TASK INSTRUCTIONS: Reproduce the following records line for line, with no changes.
++++ GIVEN DATA ++++
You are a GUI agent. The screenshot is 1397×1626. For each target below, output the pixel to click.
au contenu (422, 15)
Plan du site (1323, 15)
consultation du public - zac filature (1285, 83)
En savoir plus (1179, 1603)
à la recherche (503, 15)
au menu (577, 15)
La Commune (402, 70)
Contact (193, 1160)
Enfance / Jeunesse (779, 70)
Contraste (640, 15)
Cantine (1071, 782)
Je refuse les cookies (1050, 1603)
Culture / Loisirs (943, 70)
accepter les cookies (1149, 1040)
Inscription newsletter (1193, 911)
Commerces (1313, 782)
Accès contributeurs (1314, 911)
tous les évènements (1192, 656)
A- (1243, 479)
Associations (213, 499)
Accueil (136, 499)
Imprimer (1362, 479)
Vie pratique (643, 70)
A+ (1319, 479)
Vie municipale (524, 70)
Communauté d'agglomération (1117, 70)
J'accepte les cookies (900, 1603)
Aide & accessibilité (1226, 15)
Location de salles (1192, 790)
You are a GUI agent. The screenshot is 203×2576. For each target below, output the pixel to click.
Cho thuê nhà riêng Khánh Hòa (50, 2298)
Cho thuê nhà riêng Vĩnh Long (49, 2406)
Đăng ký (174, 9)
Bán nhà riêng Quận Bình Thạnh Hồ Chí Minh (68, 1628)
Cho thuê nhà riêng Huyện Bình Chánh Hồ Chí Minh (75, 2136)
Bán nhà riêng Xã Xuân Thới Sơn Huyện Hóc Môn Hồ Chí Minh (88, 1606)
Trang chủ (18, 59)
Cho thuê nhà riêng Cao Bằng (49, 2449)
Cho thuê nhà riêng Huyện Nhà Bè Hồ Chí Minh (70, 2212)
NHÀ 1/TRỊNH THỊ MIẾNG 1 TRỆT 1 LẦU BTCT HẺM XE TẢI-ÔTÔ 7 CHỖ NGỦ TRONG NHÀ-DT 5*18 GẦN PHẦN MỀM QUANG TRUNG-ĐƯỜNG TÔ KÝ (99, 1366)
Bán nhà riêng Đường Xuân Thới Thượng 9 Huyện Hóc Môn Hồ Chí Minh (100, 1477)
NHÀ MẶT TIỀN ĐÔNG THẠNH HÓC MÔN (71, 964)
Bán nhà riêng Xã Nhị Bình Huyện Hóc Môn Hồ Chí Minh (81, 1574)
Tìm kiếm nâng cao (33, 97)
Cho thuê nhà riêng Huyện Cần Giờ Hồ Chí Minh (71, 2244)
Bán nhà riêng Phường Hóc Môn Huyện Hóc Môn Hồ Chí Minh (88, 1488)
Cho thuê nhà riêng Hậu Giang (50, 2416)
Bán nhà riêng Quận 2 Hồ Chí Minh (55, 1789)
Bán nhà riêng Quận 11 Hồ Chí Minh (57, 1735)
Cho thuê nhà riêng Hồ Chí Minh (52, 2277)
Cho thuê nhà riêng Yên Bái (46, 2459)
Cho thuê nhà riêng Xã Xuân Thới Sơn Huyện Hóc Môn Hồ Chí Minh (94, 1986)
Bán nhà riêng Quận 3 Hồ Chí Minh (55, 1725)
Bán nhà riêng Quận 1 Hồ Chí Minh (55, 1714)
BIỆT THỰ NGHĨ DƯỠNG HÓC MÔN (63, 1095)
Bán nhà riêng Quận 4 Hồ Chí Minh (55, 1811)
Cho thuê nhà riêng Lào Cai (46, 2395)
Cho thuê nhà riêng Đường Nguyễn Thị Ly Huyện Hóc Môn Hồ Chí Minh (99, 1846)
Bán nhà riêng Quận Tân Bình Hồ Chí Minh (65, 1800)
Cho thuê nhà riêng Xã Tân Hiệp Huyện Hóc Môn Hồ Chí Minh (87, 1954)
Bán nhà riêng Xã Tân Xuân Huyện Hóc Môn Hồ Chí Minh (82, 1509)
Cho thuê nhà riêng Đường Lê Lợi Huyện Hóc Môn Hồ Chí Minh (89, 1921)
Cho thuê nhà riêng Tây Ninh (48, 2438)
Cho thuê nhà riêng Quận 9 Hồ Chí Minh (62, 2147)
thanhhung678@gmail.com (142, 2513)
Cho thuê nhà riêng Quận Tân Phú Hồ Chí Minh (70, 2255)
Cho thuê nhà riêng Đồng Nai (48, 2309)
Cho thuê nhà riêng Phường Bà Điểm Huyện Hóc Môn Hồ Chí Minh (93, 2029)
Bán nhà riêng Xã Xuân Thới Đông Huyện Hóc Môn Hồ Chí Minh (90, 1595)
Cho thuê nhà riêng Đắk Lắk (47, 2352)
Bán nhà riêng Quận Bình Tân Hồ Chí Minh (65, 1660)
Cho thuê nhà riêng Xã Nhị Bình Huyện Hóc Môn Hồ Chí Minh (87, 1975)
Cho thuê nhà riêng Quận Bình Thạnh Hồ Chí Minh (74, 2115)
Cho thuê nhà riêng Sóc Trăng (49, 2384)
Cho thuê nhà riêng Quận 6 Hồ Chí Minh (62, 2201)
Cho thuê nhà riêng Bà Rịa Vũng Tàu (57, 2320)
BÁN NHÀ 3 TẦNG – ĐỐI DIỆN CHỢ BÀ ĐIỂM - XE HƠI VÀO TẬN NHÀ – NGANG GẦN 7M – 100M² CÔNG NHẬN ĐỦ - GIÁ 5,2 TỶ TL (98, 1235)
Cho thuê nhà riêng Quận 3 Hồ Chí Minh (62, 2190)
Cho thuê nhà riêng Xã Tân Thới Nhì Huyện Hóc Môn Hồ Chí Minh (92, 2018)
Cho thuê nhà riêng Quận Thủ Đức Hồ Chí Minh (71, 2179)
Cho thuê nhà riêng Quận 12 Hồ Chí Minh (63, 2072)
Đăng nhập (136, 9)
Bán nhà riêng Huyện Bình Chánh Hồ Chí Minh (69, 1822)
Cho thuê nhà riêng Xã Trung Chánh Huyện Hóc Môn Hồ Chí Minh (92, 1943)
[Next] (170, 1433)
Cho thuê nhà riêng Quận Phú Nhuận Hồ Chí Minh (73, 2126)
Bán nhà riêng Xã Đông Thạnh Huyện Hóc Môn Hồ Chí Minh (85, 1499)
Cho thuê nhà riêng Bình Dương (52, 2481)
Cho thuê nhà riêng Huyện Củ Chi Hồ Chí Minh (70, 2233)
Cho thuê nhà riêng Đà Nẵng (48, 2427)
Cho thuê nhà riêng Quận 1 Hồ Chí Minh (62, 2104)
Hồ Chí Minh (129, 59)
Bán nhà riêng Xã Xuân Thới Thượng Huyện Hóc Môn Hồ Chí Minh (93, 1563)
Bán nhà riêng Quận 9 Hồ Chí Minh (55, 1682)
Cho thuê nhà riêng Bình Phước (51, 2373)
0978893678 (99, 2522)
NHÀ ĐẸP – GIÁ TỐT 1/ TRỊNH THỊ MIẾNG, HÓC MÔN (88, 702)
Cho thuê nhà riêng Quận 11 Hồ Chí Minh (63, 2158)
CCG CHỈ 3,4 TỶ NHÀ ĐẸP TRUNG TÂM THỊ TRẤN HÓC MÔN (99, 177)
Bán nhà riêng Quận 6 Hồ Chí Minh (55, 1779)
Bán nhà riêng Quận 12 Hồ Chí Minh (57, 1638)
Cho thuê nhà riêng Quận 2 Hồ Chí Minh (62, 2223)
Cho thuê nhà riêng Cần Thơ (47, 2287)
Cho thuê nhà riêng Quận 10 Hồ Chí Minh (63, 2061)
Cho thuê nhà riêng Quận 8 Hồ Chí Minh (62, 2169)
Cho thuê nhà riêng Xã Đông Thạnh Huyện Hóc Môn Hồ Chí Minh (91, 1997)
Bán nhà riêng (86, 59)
++++
FINISHED EXERCISE:
You are a GUI agent. The screenshot is 1397×1626. For each target below, output the pixel to click.
au contenu (422, 15)
Plan du site (1323, 15)
consultation du public - zac filature (1285, 83)
En savoir plus (1179, 1603)
à la recherche (503, 15)
au menu (577, 15)
La Commune (402, 70)
Contact (193, 1160)
Enfance / Jeunesse (779, 70)
Contraste (640, 15)
Cantine (1071, 782)
Je refuse les cookies (1050, 1603)
Culture / Loisirs (943, 70)
accepter les cookies (1149, 1040)
Inscription newsletter (1193, 911)
Commerces (1313, 782)
Accès contributeurs (1314, 911)
tous les évènements (1192, 656)
A- (1243, 479)
Associations (213, 499)
Accueil (136, 499)
Imprimer (1362, 479)
Vie pratique (643, 70)
A+ (1319, 479)
Vie municipale (524, 70)
Communauté d'agglomération (1117, 70)
J'accepte les cookies (900, 1603)
Aide & accessibilité (1226, 15)
Location de salles (1192, 790)
You are a GUI agent. The screenshot is 203×2576. For each target below, output the pixel to click.
Cho thuê nhà riêng Khánh Hòa (50, 2298)
Cho thuê nhà riêng Vĩnh Long (49, 2406)
Đăng ký (174, 9)
Bán nhà riêng Quận Bình Thạnh Hồ Chí Minh (68, 1628)
Cho thuê nhà riêng Huyện Bình Chánh Hồ Chí Minh (75, 2136)
Bán nhà riêng Xã Xuân Thới Sơn Huyện Hóc Môn Hồ Chí Minh (88, 1606)
Trang chủ (18, 59)
Cho thuê nhà riêng Cao Bằng (49, 2449)
Cho thuê nhà riêng Huyện Nhà Bè Hồ Chí Minh (70, 2212)
NHÀ 1/TRỊNH THỊ MIẾNG 1 TRỆT 1 LẦU BTCT HẺM XE TẢI-ÔTÔ 7 CHỖ NGỦ TRONG NHÀ-DT 5*18 GẦN PHẦN MỀM QUANG TRUNG-ĐƯỜNG TÔ KÝ (99, 1366)
Bán nhà riêng Đường Xuân Thới Thượng 9 Huyện Hóc Môn Hồ Chí Minh (100, 1477)
NHÀ MẶT TIỀN ĐÔNG THẠNH HÓC MÔN (71, 964)
Bán nhà riêng Xã Nhị Bình Huyện Hóc Môn Hồ Chí Minh (81, 1574)
Tìm kiếm nâng cao (33, 97)
Cho thuê nhà riêng Huyện Cần Giờ Hồ Chí Minh (71, 2244)
Bán nhà riêng Phường Hóc Môn Huyện Hóc Môn Hồ Chí Minh (88, 1488)
Cho thuê nhà riêng Hậu Giang (50, 2416)
Bán nhà riêng Quận 2 Hồ Chí Minh (55, 1789)
Bán nhà riêng Quận 11 Hồ Chí Minh (57, 1735)
Cho thuê nhà riêng Hồ Chí Minh (52, 2277)
Cho thuê nhà riêng Yên Bái (46, 2459)
Cho thuê nhà riêng Xã Xuân Thới Sơn Huyện Hóc Môn Hồ Chí Minh (94, 1986)
Bán nhà riêng Quận 3 Hồ Chí Minh (55, 1725)
Bán nhà riêng Quận 1 Hồ Chí Minh (55, 1714)
BIỆT THỰ NGHĨ DƯỠNG HÓC MÔN (63, 1095)
Bán nhà riêng Quận 4 Hồ Chí Minh (55, 1811)
Cho thuê nhà riêng Lào Cai (46, 2395)
Cho thuê nhà riêng Đường Nguyễn Thị Ly Huyện Hóc Môn Hồ Chí Minh (99, 1846)
Bán nhà riêng Quận Tân Bình Hồ Chí Minh (65, 1800)
Cho thuê nhà riêng Xã Tân Hiệp Huyện Hóc Môn Hồ Chí Minh (87, 1954)
Bán nhà riêng Xã Tân Xuân Huyện Hóc Môn Hồ Chí Minh (82, 1509)
Cho thuê nhà riêng Đường Lê Lợi Huyện Hóc Môn Hồ Chí Minh (89, 1921)
Cho thuê nhà riêng Tây Ninh (48, 2438)
Cho thuê nhà riêng Quận 9 Hồ Chí Minh (62, 2147)
thanhhung678@gmail.com (142, 2513)
Cho thuê nhà riêng Quận Tân Phú Hồ Chí Minh (70, 2255)
Cho thuê nhà riêng Đồng Nai (48, 2309)
Cho thuê nhà riêng Phường Bà Điểm Huyện Hóc Môn Hồ Chí Minh (93, 2029)
Bán nhà riêng Xã Xuân Thới Đông Huyện Hóc Môn Hồ Chí Minh (90, 1595)
Cho thuê nhà riêng Đắk Lắk (47, 2352)
Bán nhà riêng Quận Bình Tân Hồ Chí Minh (65, 1660)
Cho thuê nhà riêng Xã Nhị Bình Huyện Hóc Môn Hồ Chí Minh (87, 1975)
Cho thuê nhà riêng Quận Bình Thạnh Hồ Chí Minh (74, 2115)
Cho thuê nhà riêng Sóc Trăng (49, 2384)
Cho thuê nhà riêng Quận 6 Hồ Chí Minh (62, 2201)
Cho thuê nhà riêng Bà Rịa Vũng Tàu (57, 2320)
BÁN NHÀ 3 TẦNG – ĐỐI DIỆN CHỢ BÀ ĐIỂM - XE HƠI VÀO TẬN NHÀ – NGANG GẦN 7M – 100M² CÔNG NHẬN ĐỦ - GIÁ 5,2 TỶ TL (98, 1235)
Cho thuê nhà riêng Quận 3 Hồ Chí Minh (62, 2190)
Cho thuê nhà riêng Xã Tân Thới Nhì Huyện Hóc Môn Hồ Chí Minh (92, 2018)
Cho thuê nhà riêng Quận Thủ Đức Hồ Chí Minh (71, 2179)
Cho thuê nhà riêng Quận 12 Hồ Chí Minh (63, 2072)
Đăng nhập (136, 9)
Bán nhà riêng Huyện Bình Chánh Hồ Chí Minh (69, 1822)
Cho thuê nhà riêng Xã Trung Chánh Huyện Hóc Môn Hồ Chí Minh (92, 1943)
[Next] (170, 1433)
Cho thuê nhà riêng Quận Phú Nhuận Hồ Chí Minh (73, 2126)
Bán nhà riêng Xã Đông Thạnh Huyện Hóc Môn Hồ Chí Minh (85, 1499)
Cho thuê nhà riêng Bình Dương (52, 2481)
Cho thuê nhà riêng Huyện Củ Chi Hồ Chí Minh (70, 2233)
Cho thuê nhà riêng Đà Nẵng (48, 2427)
Cho thuê nhà riêng Quận 1 Hồ Chí Minh (62, 2104)
Hồ Chí Minh (129, 59)
Bán nhà riêng Xã Xuân Thới Thượng Huyện Hóc Môn Hồ Chí Minh (93, 1563)
Bán nhà riêng Quận 9 Hồ Chí Minh (55, 1682)
Cho thuê nhà riêng Bình Phước (51, 2373)
0978893678 (99, 2522)
NHÀ ĐẸP – GIÁ TỐT 1/ TRỊNH THỊ MIẾNG, HÓC MÔN (88, 702)
Cho thuê nhà riêng Quận 11 Hồ Chí Minh (63, 2158)
CCG CHỈ 3,4 TỶ NHÀ ĐẸP TRUNG TÂM THỊ TRẤN HÓC MÔN (99, 177)
Bán nhà riêng Quận 6 Hồ Chí Minh (55, 1779)
Bán nhà riêng Quận 12 Hồ Chí Minh (57, 1638)
Cho thuê nhà riêng Quận 2 Hồ Chí Minh (62, 2223)
Cho thuê nhà riêng Cần Thơ (47, 2287)
Cho thuê nhà riêng Quận 10 Hồ Chí Minh (63, 2061)
Cho thuê nhà riêng Quận 8 Hồ Chí Minh (62, 2169)
Cho thuê nhà riêng Xã Đông Thạnh Huyện Hóc Môn Hồ Chí Minh (91, 1997)
Bán nhà riêng (86, 59)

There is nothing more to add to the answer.